# [EXERCISE]
Find the string "computer" in the data, and copy out each line that has it.
= = = =
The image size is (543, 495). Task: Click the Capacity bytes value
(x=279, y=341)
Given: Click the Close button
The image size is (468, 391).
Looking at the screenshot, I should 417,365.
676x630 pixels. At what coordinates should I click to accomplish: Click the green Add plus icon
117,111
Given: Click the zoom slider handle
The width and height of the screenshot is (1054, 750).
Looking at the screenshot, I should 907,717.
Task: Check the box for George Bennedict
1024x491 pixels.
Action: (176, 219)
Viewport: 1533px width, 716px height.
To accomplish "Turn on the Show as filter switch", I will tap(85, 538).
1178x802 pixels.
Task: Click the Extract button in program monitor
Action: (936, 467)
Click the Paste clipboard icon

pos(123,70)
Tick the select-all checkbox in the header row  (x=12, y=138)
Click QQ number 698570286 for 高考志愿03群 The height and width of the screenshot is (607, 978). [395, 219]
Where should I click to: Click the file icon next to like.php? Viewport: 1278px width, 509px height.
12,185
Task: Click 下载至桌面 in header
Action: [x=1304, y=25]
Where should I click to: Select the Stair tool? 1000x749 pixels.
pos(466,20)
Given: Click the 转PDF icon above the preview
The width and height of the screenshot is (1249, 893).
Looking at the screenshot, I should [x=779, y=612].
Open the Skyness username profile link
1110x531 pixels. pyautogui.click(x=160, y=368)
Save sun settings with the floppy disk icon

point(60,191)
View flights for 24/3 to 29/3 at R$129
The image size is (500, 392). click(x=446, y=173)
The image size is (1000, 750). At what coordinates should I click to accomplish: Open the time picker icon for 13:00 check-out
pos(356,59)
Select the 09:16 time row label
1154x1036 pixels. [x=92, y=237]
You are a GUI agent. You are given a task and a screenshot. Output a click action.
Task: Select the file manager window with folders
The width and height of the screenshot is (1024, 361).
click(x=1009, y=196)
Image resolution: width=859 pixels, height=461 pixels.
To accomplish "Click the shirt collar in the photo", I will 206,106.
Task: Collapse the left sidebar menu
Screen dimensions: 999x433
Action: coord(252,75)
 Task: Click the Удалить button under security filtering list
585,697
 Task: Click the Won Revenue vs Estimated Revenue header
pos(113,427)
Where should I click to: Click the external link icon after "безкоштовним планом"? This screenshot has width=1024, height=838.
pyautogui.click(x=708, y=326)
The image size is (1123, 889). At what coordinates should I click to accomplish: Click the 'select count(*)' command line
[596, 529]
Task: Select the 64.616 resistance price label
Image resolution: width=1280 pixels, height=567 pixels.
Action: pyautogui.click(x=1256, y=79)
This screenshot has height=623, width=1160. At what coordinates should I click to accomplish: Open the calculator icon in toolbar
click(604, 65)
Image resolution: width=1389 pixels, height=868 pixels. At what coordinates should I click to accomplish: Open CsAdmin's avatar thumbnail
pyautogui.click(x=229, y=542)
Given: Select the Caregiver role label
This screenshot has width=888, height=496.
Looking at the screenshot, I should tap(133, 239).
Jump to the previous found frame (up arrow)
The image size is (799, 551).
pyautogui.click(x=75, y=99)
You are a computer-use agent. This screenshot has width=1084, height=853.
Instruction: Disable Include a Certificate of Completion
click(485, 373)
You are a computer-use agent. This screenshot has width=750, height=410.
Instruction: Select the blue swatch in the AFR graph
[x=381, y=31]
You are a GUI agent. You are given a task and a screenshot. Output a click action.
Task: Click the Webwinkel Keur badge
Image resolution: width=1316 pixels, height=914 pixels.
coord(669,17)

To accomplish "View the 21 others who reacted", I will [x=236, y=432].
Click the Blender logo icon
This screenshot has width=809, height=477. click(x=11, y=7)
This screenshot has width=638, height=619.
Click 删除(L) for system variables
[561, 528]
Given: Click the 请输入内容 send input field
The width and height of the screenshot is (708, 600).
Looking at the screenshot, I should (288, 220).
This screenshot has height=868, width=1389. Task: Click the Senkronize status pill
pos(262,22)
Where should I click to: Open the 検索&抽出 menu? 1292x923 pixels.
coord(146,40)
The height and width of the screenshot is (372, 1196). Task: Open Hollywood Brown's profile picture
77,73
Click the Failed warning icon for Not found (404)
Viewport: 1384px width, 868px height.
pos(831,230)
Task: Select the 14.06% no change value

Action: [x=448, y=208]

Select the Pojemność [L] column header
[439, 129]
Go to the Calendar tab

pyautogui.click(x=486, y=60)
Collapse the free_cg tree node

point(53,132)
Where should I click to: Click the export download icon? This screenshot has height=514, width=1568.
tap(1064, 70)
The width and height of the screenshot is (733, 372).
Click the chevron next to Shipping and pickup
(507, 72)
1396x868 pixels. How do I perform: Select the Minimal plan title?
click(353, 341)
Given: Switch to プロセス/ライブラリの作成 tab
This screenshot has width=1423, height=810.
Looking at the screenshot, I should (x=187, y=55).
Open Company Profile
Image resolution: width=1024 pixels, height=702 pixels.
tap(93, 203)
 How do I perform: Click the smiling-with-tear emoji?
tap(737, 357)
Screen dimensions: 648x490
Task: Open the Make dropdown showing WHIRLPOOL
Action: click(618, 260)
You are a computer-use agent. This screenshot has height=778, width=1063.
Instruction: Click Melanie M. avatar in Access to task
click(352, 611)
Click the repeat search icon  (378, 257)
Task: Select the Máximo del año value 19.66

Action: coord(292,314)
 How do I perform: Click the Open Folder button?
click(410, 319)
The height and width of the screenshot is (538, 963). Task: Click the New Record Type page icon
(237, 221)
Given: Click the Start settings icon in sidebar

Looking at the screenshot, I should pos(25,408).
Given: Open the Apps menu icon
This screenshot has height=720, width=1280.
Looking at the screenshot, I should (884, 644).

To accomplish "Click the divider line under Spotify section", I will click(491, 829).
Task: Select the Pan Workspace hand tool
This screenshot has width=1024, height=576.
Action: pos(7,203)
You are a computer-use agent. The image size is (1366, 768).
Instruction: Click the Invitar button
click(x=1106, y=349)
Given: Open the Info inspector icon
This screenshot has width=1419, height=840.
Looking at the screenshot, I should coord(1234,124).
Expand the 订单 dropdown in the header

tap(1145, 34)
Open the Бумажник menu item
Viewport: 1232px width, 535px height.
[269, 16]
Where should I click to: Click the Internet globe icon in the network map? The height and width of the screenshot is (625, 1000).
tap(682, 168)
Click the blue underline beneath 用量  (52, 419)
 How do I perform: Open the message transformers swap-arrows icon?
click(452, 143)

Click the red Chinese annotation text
= = = =
# [EXPECTED ANSWER]
You are a computer-use agent. This screenshot has width=1084, height=853.
You are a computer-use agent. This screenshot has width=750, height=410.
You are a computer-use agent. This screenshot has height=778, width=1063.
You are a computer-use agent. The image size is (1366, 768).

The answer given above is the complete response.